Like a game of telephone, Forbes’ list was re-posted and referenced many times. Faculty, predictably, responded with outrage and umbrage. Susan Adams, the Forbes staffer responsible for the post, reported that she received more than 150 complaints. An addendum was posted.
Ignoring the question of whether or not Forbes should be more thoughtfully responsible for its content, it is an illustrative brouhaha in a teacup.
Careercast’s criteria bear little connection to many kinds of careers. They weighed 11 factors:
- Travel, amount of 0-10
- Growth Potential (income divided by 100)
- Deadlines 0-9
- Working in the public eye 0-5
- Competitiveness 0-15
- Physical demands (stoop, climb, etc.) 0-14
- Environmental conditions 0-13
- Hazards encountered 0-5
- Own life at risk 0-8
- Life of another at risk 0-10
- Meeting the public 0-8
Most of these are irrelevant to academia. As well as to most other professional positions. Yet we all know that professionals, who often are responsible for serious decisions, face great stress.
But more to the point, why do so many equate stress with hard work, compensation and responsibility? The hundreds who wrote to Forbes emphasized the hard work that faculty positions demand. Hard work may be part of faculty life, but it is not necessarily stressful.

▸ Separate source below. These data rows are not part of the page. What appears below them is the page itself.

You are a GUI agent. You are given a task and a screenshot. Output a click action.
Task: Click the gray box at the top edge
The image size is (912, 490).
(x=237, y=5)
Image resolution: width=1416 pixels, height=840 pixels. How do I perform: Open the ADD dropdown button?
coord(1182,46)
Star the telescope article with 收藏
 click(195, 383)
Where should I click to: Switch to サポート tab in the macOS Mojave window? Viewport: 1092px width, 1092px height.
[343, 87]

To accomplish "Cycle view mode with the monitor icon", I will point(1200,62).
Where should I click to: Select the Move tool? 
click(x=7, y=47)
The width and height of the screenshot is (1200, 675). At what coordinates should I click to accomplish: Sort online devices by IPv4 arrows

In fact, high stress jobs need not result in good salaries or cultural capital. Any time spent waiting tables with an incompetent kitchen staff drives that point home. Many folks seem to implicitly link stress and worth. It is a very foolish way to think about careers and the market.
The real takeaway from all this, however, is that college faculty lack any effective mechanisms or organizations for coherent messaging. Anyone who has gone to college can think of hard-working and effective faculty who really make a difference. And probably some indifferent faculty who fail in the classroom and are poor advisors as well. Which example comes to mind? And who is taking the time to explain to the public at large what faculty do, how it is evaluated, and why?
The price of faculty independence and autonomy need not be quite so high. All of higher education would be well-served with more consistent efforts to explain what we do. And in a world desperate for thoughtful comment, perhaps one of those pieces would be widely shared, too.